How silver (Ag) is stored in diatoms
The scientists, based out of University of Michigan and Argonne National Laboratory, used a device known as a synchrotron micro-XRF microprobe. Essentially it is a small device that allows scientists to see where different elements are being kept within a cell. The team found hotspots of silver within the diatom. If silver was kept in the outside skeleton, the scientists would have expected it to be all around the diatom. Instead, they found that the silver is mostly being kept within the vacuoles of the diatom with only small amounts being held in the exterior skeleton. The vacuoles hold water for the cell and help to maintain the right pressure inside the diatom compared to the outside pressure. Diatoms holding silver in their squishy middles allows for the silver to be more easily scavenged when it dies.

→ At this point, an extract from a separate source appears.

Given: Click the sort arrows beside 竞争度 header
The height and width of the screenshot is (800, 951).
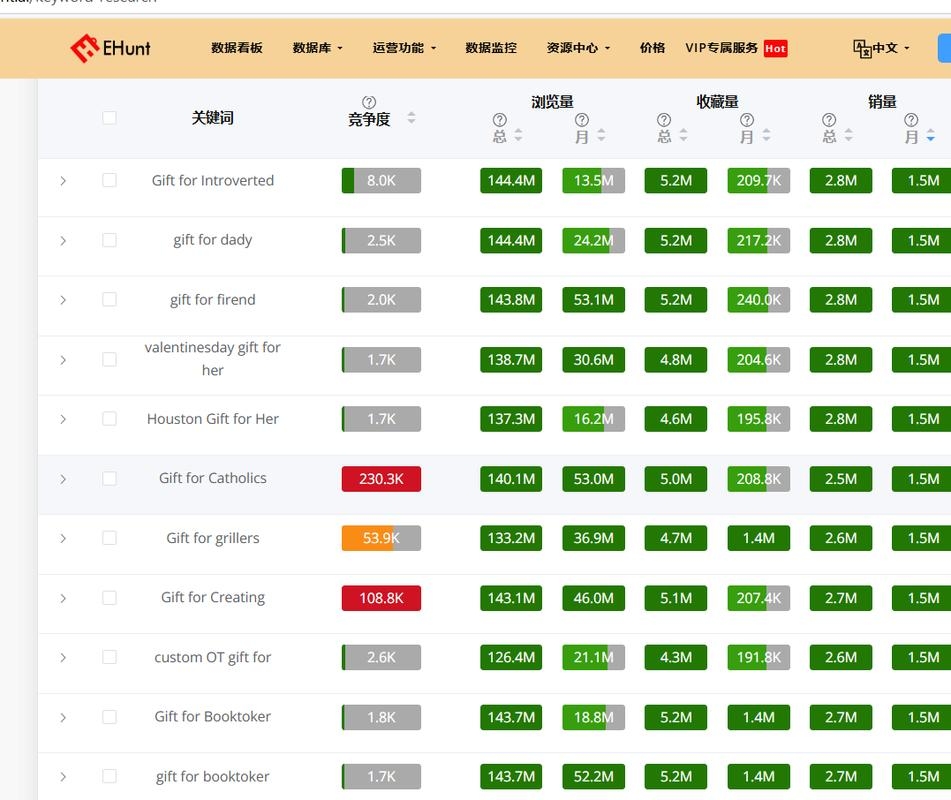Looking at the screenshot, I should click(x=410, y=118).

Understanding the past to protect the future
Since other organisms can quickly use up some silver that is released, silver can’t yet be used to tell exactly how may diatoms used to be in an area. But it can help scientists to determine where diatom hotspots used to be. Areas that have high amounts of silver in the sediment can be linked to large concentrations of diatoms. Diatoms are responsible for about 40% of all of the photosynthesis in the ocean, making them important players in the oxygen production of the world. Understanding how this minuscule creatures function and where they like to congregate will help scientists understand how the changing climate will impact not only diatoms, but the ocean as a whole.
While I have never lived close to the ocean (Minnesota, Arizona, and now Central New York), it has always had a special place in my heart. I’m currently a PhD candidate at the State University of New York College of Environmental Science and Forestry (SUNY-ESF) studying reef and coastal biogeochemistry. I focus on the lipid and trace metal composition of settling particles and surface sediment in coastal systems, primarily studying coral reefs. When not diving or in the lab you can find me hiking with my dogs, reading, cross stitching, or just enjoying a good cup of tea!